#### Set tasks
A) Please answer these about the turkey shotgun thread:
(i) How long is the barrel on the Mossberg 835 Ulti-Mag?
(ii) What ammunition is used in the Mossberg?
(iii) Which choke goes with the Remington 870 Super Magnum?
B) Carry on the turkey shotgun thread from the point where it stops.

#### Provided passage
## begin
Mossberg 835 Ulti-Mag in Mossy Oak Breakup Turkey special. 24" barrel, fiber optic sights, and XXX comp-n-choke on the end. Using Winchester 3 1/2 #5's for ammo. Bought the comp-n-choke last year to replace the stock choke. What a difference!!!! It almost tore the head of my tom off last year at 25 yards!!! The thing is wicked!!! By the way, thanks Thunderhead for recommending the choke last year. Much appreciated!!!


----------



## fulldraw (Nov 20, 2002)

Two choices Winchester 1300 with Undertaker Choke. or my Remington 870 Super Magnum w/ Primos ported choke.


----------



## PsEbUcKmAsTeR17 (Oct 5, 2005)
## end
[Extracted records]
## begin
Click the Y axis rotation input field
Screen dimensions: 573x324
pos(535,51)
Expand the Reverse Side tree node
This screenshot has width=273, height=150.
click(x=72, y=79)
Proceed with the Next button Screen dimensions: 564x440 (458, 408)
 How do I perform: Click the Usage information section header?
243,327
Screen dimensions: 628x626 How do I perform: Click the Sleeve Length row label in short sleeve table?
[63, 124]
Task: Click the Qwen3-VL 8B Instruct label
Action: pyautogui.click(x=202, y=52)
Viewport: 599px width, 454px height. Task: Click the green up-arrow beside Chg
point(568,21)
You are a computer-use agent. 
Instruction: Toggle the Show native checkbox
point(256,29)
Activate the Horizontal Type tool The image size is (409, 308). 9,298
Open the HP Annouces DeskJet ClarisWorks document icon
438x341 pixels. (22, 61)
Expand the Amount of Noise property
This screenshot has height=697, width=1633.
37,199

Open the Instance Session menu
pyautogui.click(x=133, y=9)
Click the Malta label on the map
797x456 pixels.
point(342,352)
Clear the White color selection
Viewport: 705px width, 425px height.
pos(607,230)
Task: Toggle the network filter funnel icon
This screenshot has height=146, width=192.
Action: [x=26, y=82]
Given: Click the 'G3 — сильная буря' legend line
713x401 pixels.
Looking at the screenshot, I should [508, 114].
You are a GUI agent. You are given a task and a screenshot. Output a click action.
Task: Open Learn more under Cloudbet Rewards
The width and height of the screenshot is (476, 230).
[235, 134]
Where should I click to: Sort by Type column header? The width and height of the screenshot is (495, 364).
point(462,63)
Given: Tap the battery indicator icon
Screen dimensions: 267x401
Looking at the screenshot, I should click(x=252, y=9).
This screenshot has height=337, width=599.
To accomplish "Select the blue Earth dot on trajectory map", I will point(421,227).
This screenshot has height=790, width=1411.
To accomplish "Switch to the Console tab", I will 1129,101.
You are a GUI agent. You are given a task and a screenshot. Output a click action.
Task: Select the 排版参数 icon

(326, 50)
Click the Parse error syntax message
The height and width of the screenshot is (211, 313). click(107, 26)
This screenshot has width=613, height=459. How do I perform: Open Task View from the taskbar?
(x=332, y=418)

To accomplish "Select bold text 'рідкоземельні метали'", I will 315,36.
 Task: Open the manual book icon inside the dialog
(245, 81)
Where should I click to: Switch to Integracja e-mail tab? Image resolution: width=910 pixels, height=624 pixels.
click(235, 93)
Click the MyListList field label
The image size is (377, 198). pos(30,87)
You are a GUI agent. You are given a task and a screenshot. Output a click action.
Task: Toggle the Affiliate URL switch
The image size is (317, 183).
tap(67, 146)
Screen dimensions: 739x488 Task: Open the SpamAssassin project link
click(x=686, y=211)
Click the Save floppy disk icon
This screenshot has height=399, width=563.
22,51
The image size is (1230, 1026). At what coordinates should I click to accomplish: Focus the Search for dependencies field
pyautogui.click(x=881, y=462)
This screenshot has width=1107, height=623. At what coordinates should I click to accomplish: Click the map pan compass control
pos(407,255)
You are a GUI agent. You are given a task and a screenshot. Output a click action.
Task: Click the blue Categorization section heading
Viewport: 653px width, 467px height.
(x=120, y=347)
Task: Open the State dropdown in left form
## end
#### The answers
A)
(i) 24 inches
(ii) Winchester 3 1/2 #5's
(iii) A Primos ported choke

B)
Well this year I am going to use my bow again, with my 870 as a back up incase the birds dont react the way I want them to. Hopefully I get a chance for a bow kill. First I am going to focus on getting both my parents a bird (mostly my dad Im not worried about my mom:evilsmile ) 

Good luck guys

-Psebuckmaster17-


----------



## ellsworth24 (Mar 1, 2007)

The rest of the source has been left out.